Write out the passage on the laser-engravable layer word for word, starting with "From 0.1 to 8%" and going on through "of the filler.".

_Selected extract_
+ + + +
From 0.1 to 8% by weight of the finely divided filler are employed for the process in accordance with the invention. The amount data are based on the sum of all constituents of the laser-engravable relief layer. The layer preferably comprises from 0.2 to 5% by weight and very particularly preferably from 1 to 5% by weight of the filler.
The laser-engravable layer is photochemically crosslinked. For the photochemical crosslinking, monomeric or oligomeric compounds containing polymerizable groups are generally added to the laser-engravable recording layer. However, polymerizable or crosslinkable groups may also be constituents of the elastomeric binder itself, in which case they can be crosslinkable groups in the main chain, terminal groups and/or pendent groups. The monomers should be compatible with the binders and contain at least one polymerizable, olefinically unsaturated group. Monomers which have proven particularly advantageous are esters and amides of acrylic acid or methacrylic acid with monofunctional or polyfunctional alcohols, amines, aminoalcohols or hydroxyethers and -esters, styrene or substituted styrenes, esters of fumaric or maleic acid or allyl compounds. Examples of suitable monomers are butyl acrylate, 2-ethylhexyl acrylate, lauryl acrylate, 1,4-butanediol diacrylate, 1,6-hexanediol diacrylate, 1,6-hexanediol dimethacrylate, 1,9-nonanediol diacrylate, trimethylolpropane triacrylate, dioctyl fumarate and N-dodecylmaleimide. It is also possible to employ suitable oligomers containing olefinic groups. It is of course also possible to employ mixtures of different monomers or oligomers, provided that these are compatible with one another. The total amount of any monomers employed is determined by the person skilled in the art depending on the desired properties of the recording layer. It depends, inter alia, on whether, for example, the polymeric binder itself already contains polymerizable groups. In general, however, 45% by weight, based on the amount of all constituents of the laser-engravable layer, should not be exceeded.
For the photochemical crosslinking, photoinitiators, for example benzoin or benzoin derivatives, such as α-methylbenzoin or benzoin ethers, benzil derivatives, for example benzil ketals, acylarylphosphine oxides, acylarylphosphinic esters and polycyclic quinones, can be employed in a known manner, without the list being restricted thereto. The crosslinking is carried out in a manner known per se by irradiation with actinic, i.e. chemically effective, radiation. Particularly suitable radiation is UV-A radiation having a wavelength of from 320 to 400 nm, or UV-A/VIS radiation having a wavelength of from 320 to about 700 nm. The type and amount of photoinitiator is determined by the person skilled in the art depending on the desired properties of the layer. He will, for example, ensure, on use of TiO2 as filler, that an initiator which does not absorb below 415 nm is used. In general; the amount of photoinitiator is from 0.1 to 5% by weight.
+ + + +
_Extracted data_
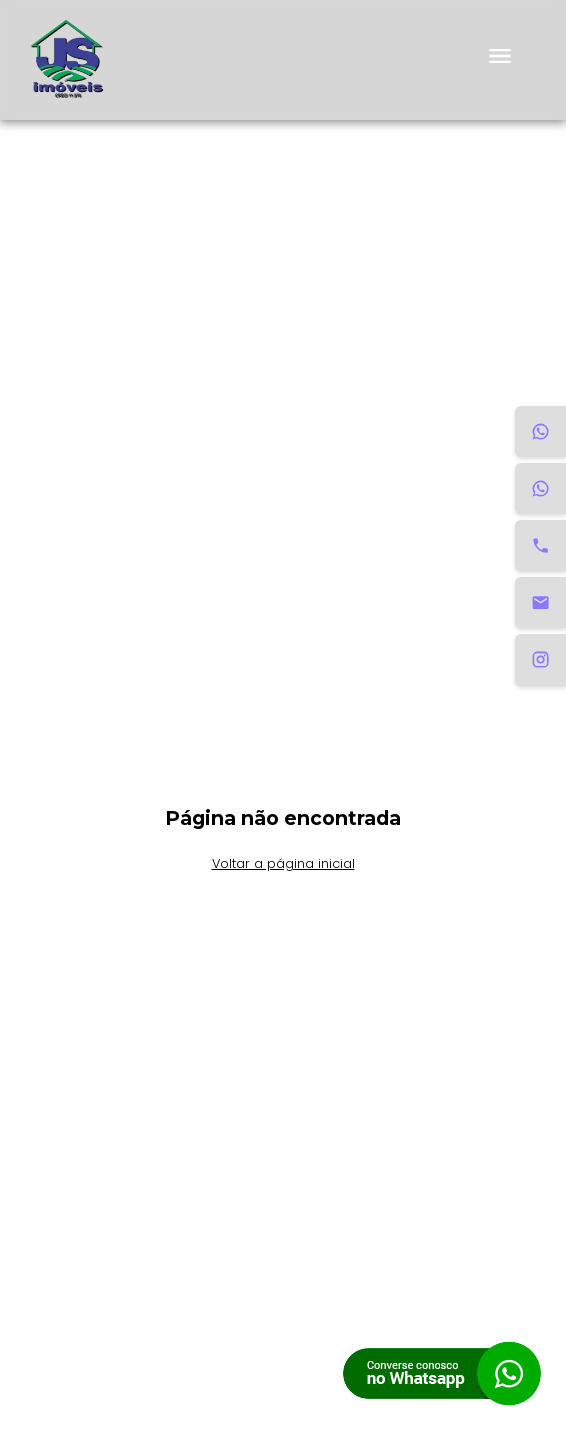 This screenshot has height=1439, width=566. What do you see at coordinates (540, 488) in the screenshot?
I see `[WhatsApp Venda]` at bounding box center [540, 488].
+ + + +
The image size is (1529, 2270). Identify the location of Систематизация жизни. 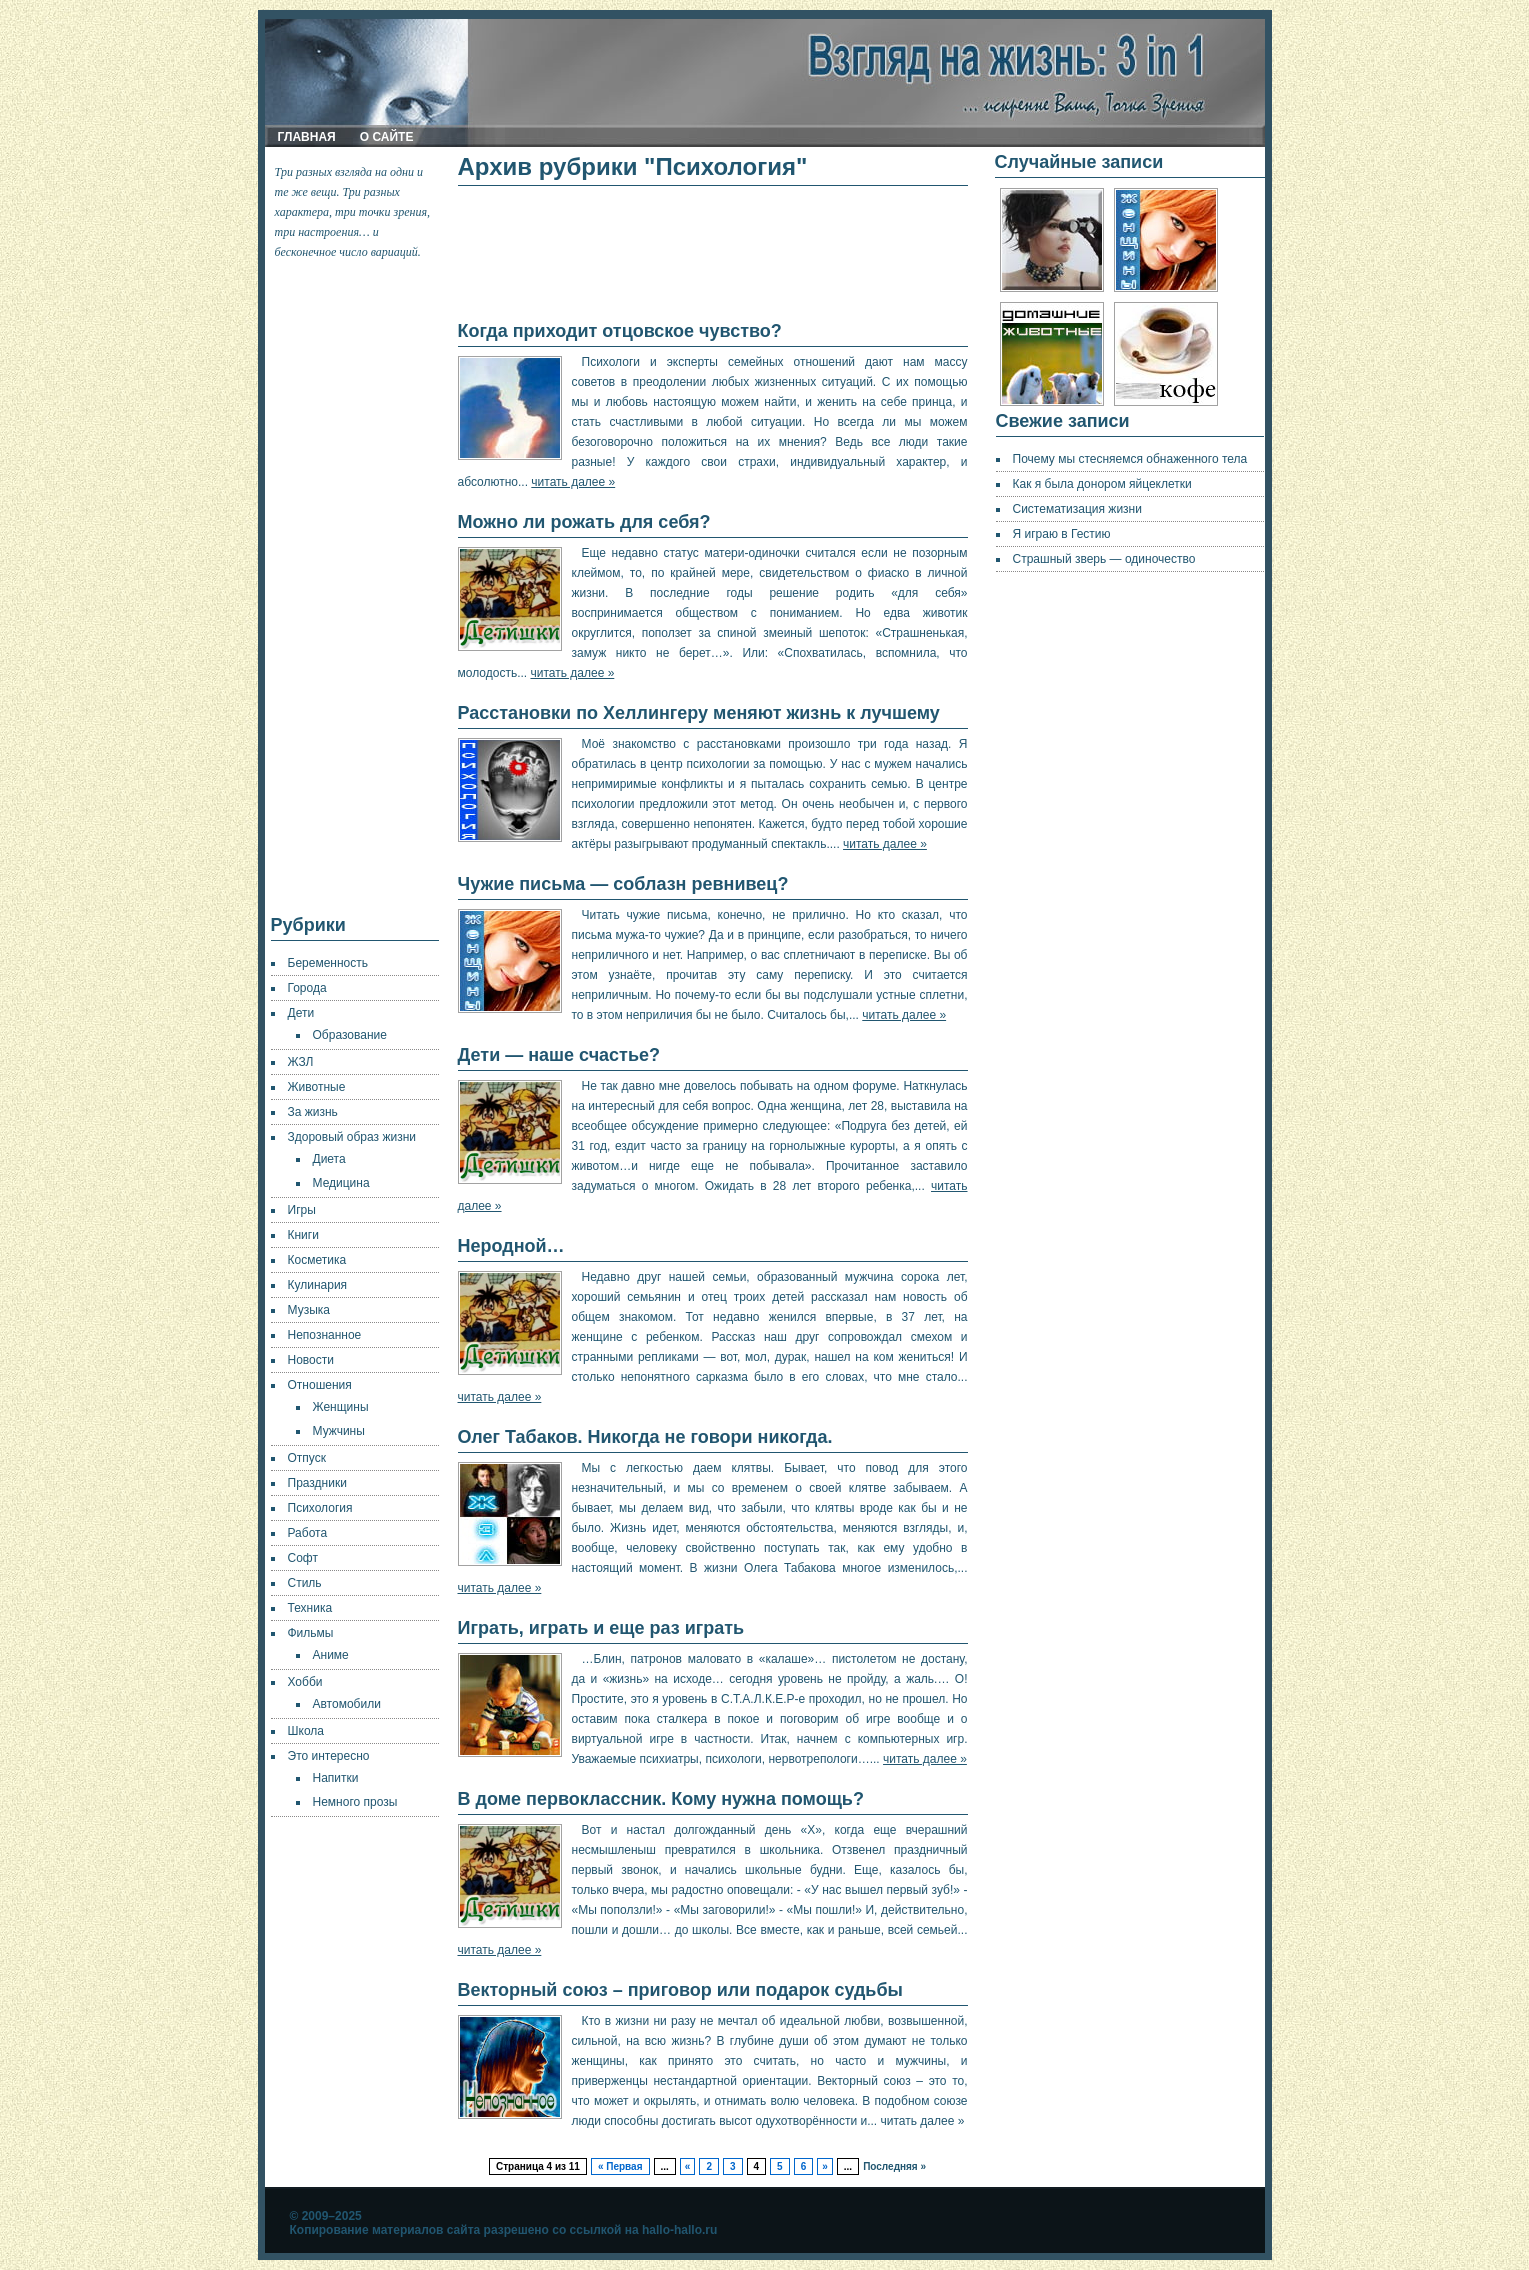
+ + + +
_Full solution_
From 0.1 to 8% by weight of the finely divided filler are employed for the process in accordance with the invention. The amount data are based on the sum of all constituents of the laser-engravable relief layer. The layer preferably comprises from 0.2 to 5% by weight and very particularly preferably from 1 to 5% by weight of the filler.